Re: AVRO schema evolution: adding optional column with default fails deserialization

Martin Mucha Thu, 01 Aug 2019 07:38:08 -0700

Thanks for answer.

What I knew already is, that in each message there is _somehow_ present
either _some_ schema ID or full schema. I saw some byte array manipulations
to get _somehow_ defined schema ID from byte[], which worked, but that's
definitely not how it should be done. What I'm looking for is some
documentation of _how_ to do these things right. I really cannot find a
single thing, yet there must be some util functions, or anything. Is there
some devel-first-steps page, where can I find answers for:


* How to test, whether byte[] contains full schema or just id?
* How to control, whether message is serialized with ID or with full schema?
* how to get ID from byte[]?
* how to get full schema from byte[]?

I don't have confluent platform, and cannot have it, but implementing "get
schema by ID" should be easy task, provided, that I have that ID. In my
scenario I know, that message will be written using one schema, just
different versions of it. So I just need to know, which version it is, so
that I can configure deserializer to enable schema evolution.

thanks in advance,
Martin

čt 1. 8. 2019 v 15:55 odesílatel Svante Karlsson <svante.karls...@csi.se>
napsal:

> In an avrofile the schema is in the beginning but if you refer a single
> record serialization like Kafka then you have to add something that you can
> use to get hold of the schema. Confluents avroencoder for Kafka uses
> confluents schema registry that uses int32 as schema Id. This is prepended
> (+a magic byte) to the binary avro. Thus using the schema registry again
> you can get the writer schema.
>
> /Svante
>
> On Thu, Aug 1, 2019, 15:30 Martin Mucha <alfon...@gmail.com> wrote:
>
>> Hi,
>>
>> just one more question, not strictly related to the subject.

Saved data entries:
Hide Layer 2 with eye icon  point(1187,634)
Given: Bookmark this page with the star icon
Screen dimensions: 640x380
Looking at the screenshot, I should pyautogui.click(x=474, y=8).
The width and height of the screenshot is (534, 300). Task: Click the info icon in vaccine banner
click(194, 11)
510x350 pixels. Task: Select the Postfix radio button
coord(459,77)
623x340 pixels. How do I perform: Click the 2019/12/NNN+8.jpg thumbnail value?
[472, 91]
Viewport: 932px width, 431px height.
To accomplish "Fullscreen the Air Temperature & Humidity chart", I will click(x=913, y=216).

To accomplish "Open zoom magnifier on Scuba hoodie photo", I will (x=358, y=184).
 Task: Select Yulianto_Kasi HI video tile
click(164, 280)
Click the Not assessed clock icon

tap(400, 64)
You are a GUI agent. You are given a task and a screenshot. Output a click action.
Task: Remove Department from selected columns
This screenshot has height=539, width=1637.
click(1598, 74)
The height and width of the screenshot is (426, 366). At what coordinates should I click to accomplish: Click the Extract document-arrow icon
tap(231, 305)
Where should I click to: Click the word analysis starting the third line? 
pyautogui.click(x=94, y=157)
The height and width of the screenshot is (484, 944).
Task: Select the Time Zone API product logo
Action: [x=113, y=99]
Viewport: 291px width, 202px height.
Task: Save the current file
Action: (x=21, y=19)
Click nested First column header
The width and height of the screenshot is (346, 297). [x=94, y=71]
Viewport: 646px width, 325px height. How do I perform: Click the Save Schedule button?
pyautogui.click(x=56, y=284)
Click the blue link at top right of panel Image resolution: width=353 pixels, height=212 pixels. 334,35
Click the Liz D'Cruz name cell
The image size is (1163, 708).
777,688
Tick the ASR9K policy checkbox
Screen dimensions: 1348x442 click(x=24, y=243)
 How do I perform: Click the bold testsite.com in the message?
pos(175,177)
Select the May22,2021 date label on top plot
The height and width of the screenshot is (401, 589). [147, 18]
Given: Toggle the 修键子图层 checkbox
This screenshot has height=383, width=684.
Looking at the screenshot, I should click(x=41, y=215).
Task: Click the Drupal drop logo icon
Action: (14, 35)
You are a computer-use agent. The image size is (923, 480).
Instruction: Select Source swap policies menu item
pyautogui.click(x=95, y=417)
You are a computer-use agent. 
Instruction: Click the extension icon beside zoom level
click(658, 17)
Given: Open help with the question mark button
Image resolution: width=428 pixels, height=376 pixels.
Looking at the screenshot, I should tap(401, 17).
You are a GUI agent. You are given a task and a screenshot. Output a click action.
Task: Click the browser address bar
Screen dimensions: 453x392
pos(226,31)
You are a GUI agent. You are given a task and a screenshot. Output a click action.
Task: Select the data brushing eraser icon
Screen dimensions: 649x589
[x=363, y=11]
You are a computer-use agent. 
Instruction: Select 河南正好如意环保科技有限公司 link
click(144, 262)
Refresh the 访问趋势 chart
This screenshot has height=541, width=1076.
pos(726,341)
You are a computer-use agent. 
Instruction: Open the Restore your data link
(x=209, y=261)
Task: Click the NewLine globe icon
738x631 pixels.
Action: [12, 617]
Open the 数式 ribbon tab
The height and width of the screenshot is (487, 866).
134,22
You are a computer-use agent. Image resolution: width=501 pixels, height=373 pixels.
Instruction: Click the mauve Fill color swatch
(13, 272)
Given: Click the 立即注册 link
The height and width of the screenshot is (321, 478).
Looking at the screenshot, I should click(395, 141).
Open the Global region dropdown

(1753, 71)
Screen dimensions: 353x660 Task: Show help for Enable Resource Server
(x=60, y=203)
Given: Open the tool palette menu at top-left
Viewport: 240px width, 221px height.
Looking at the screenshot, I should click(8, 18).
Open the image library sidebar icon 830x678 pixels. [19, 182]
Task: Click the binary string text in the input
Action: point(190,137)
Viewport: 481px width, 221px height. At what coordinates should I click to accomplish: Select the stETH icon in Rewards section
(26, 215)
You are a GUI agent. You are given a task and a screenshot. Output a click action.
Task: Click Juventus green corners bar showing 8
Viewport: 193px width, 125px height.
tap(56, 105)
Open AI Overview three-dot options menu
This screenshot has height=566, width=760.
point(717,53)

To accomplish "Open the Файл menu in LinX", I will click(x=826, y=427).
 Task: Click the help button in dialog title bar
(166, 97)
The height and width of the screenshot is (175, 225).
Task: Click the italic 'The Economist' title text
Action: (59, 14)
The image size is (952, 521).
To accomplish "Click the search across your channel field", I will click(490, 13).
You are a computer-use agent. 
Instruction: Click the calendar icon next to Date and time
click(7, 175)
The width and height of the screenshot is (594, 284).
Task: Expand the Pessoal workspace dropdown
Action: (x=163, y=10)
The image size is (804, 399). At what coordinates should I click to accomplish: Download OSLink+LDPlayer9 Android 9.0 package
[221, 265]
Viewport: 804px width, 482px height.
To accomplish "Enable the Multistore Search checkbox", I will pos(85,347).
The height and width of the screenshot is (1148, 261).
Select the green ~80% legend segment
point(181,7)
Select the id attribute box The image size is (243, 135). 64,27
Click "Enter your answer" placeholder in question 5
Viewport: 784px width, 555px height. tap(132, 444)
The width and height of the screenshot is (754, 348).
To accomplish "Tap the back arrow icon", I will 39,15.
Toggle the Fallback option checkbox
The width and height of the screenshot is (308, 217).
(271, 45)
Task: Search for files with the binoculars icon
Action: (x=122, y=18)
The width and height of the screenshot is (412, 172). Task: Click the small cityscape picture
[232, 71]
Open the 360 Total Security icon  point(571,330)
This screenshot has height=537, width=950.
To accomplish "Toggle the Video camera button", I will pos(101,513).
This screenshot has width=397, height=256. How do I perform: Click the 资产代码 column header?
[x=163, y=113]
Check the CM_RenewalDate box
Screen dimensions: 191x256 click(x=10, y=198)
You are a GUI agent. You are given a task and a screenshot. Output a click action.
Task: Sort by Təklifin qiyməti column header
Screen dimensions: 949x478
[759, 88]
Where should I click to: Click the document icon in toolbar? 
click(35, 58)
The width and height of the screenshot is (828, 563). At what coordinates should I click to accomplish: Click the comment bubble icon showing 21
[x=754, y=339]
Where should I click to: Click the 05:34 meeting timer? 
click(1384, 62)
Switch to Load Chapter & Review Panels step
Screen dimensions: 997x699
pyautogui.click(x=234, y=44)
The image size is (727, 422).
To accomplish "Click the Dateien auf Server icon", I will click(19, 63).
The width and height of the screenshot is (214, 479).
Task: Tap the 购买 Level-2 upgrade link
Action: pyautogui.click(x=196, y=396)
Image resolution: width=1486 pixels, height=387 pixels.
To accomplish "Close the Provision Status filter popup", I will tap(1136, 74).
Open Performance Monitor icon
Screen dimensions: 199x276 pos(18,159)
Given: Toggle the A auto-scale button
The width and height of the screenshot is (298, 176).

### What you should do
Reproduce word for word the passage of the Avro schema evolution thread starting at "What I knew" and ending at "or just id?".

### Response
What I knew already is, that in each message there is _somehow_ present
either _some_ schema ID or full schema. I saw some byte array manipulations
to get _somehow_ defined schema ID from byte[], which worked, but that's
definitely not how it should be done. What I'm looking for is some
documentation of _how_ to do these things right. I really cannot find a
single thing, yet there must be some util functions, or anything. Is there
some devel-first-steps page, where can I find answers for:


* How to test, whether byte[] contains full schema or just id?